Your objective:
Reproduce the records verbatim, starting at the line that contains "Click the Giants team logo" and ending at the line that contains "pos(259,502)", with both of those lines included.

═════ Data for the task

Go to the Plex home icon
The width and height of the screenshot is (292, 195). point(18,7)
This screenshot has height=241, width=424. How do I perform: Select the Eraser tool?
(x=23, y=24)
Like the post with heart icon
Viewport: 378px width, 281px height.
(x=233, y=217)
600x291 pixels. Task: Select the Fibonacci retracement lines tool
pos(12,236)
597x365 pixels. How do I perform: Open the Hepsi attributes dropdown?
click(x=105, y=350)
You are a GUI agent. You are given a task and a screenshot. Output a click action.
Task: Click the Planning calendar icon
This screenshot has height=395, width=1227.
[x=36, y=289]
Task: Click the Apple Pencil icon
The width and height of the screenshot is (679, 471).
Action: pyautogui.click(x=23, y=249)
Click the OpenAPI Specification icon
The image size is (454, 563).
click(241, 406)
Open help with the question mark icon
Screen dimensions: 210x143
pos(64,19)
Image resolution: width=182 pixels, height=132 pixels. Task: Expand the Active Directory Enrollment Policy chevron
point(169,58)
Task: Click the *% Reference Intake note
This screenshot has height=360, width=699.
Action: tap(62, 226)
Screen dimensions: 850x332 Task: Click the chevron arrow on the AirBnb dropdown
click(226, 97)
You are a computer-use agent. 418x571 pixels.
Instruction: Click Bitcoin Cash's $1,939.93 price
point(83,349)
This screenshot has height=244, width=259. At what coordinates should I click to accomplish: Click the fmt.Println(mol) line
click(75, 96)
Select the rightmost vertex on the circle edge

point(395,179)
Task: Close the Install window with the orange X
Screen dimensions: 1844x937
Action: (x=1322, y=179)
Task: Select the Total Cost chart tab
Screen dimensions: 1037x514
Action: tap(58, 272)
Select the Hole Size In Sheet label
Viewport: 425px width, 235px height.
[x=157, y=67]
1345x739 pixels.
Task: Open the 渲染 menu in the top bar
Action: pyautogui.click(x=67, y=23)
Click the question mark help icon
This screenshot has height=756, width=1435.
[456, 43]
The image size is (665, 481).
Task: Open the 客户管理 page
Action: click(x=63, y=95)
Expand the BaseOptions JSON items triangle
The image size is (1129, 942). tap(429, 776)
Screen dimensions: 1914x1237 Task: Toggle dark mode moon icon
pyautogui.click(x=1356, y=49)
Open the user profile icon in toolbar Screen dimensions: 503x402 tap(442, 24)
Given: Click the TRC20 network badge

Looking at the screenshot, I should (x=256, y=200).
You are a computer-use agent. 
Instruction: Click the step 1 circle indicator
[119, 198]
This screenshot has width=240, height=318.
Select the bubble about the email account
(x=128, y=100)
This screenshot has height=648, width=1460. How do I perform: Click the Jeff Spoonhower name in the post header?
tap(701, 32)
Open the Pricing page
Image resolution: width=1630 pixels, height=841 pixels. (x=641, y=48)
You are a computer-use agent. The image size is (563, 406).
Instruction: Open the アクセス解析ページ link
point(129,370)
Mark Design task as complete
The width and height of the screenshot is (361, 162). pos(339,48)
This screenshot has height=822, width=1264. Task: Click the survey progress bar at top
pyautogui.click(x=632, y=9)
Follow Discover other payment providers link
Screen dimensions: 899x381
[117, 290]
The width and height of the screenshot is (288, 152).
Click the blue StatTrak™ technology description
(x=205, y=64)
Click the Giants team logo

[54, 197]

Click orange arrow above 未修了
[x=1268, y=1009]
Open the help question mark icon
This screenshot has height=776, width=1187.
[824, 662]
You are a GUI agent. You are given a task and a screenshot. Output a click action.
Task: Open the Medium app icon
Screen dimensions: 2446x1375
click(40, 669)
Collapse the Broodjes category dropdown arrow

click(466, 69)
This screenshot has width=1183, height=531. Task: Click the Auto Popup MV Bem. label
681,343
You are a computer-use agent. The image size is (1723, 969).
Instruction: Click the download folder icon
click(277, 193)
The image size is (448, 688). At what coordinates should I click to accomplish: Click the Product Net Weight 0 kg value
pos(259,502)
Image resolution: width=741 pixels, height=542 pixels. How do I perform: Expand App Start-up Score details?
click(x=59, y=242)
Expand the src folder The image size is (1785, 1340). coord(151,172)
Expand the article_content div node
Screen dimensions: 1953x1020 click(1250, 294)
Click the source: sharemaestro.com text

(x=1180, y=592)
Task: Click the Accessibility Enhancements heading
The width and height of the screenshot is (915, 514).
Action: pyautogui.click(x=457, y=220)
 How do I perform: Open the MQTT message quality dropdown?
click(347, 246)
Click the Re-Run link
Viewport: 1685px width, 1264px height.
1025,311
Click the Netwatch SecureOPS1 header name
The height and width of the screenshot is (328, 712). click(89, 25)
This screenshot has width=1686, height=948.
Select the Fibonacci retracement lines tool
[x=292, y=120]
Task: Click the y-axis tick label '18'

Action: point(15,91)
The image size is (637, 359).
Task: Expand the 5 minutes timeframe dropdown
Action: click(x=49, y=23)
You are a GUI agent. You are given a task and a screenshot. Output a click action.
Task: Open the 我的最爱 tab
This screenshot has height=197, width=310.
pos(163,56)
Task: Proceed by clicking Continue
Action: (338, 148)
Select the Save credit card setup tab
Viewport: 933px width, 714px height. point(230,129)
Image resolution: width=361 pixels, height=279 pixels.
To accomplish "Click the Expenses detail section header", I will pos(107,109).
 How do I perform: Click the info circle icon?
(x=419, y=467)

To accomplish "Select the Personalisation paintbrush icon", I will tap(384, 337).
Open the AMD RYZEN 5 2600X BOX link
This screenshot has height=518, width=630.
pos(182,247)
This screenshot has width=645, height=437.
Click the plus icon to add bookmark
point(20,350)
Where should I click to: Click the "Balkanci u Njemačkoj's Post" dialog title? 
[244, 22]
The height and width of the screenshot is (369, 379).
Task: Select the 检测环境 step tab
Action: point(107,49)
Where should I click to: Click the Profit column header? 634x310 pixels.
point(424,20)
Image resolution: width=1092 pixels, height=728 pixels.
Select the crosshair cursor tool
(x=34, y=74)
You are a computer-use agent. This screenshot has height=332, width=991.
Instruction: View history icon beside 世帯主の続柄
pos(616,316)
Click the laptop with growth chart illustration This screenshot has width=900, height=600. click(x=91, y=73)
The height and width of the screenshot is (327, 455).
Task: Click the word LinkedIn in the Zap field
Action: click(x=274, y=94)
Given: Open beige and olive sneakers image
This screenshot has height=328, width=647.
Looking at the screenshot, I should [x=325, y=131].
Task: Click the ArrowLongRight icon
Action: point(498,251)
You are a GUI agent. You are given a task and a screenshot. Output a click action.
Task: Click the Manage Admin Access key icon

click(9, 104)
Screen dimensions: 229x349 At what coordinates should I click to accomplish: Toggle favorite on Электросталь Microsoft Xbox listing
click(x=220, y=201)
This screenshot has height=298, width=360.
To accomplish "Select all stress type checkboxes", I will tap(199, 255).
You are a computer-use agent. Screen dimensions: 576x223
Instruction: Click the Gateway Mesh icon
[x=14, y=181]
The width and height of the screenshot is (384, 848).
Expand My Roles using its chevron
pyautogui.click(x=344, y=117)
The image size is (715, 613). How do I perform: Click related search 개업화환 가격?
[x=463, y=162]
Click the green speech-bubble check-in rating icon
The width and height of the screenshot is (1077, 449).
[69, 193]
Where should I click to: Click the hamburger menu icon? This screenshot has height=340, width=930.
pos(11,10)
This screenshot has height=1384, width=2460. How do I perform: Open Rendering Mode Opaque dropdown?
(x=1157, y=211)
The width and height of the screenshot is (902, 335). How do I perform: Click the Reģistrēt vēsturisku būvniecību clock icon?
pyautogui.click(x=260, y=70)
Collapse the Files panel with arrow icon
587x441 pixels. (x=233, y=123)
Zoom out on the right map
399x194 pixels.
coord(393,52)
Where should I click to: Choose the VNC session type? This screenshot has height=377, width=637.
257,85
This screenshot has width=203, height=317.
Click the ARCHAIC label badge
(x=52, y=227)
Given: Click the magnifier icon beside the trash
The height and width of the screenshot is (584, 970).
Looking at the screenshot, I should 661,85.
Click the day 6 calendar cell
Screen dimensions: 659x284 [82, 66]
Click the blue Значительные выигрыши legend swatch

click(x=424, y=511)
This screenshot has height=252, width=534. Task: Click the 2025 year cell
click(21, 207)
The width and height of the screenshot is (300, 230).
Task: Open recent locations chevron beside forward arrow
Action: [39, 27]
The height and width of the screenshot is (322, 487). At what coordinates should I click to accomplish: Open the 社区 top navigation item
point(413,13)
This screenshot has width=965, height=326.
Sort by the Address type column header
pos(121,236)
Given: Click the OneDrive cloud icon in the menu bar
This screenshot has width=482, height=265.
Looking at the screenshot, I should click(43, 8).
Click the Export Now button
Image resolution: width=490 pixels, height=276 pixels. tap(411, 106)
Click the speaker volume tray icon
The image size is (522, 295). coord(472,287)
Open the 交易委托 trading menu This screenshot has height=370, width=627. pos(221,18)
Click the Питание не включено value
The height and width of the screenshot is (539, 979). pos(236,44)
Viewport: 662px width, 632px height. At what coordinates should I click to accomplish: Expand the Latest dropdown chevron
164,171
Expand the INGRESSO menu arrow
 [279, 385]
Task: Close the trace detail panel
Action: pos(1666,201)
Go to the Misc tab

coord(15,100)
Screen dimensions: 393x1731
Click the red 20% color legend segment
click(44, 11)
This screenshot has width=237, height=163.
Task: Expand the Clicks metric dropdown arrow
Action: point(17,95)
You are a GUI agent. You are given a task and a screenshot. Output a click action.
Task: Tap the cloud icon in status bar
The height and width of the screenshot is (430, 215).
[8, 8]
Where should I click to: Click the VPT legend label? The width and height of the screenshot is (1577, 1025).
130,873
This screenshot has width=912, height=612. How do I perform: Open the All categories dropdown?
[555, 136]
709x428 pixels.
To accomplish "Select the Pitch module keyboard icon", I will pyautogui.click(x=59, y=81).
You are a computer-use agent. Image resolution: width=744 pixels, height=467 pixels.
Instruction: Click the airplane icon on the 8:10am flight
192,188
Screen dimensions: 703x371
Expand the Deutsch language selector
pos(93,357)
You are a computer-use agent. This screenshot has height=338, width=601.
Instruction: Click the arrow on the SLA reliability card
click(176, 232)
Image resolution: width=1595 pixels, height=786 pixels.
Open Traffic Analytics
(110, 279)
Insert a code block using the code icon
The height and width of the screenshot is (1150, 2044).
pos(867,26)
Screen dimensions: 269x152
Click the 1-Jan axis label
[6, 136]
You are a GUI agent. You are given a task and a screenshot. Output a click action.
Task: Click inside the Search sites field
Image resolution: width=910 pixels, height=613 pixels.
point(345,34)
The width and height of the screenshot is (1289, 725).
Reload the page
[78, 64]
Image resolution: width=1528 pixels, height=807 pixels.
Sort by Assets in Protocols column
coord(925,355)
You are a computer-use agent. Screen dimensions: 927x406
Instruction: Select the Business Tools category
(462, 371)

══════════

Solved exercise:
Click the Giants team logo

[54, 197]

Click orange arrow above 未修了
[x=1268, y=1009]
Open the help question mark icon
This screenshot has height=776, width=1187.
[824, 662]
You are a GUI agent. You are given a task and a screenshot. Output a click action.
Task: Open the Medium app icon
Screen dimensions: 2446x1375
click(40, 669)
Collapse the Broodjes category dropdown arrow

click(466, 69)
This screenshot has width=1183, height=531. Task: Click the Auto Popup MV Bem. label
681,343
You are a computer-use agent. The image size is (1723, 969).
Instruction: Click the download folder icon
click(277, 193)
The image size is (448, 688). At what coordinates should I click to accomplish: Click the Product Net Weight 0 kg value
pos(259,502)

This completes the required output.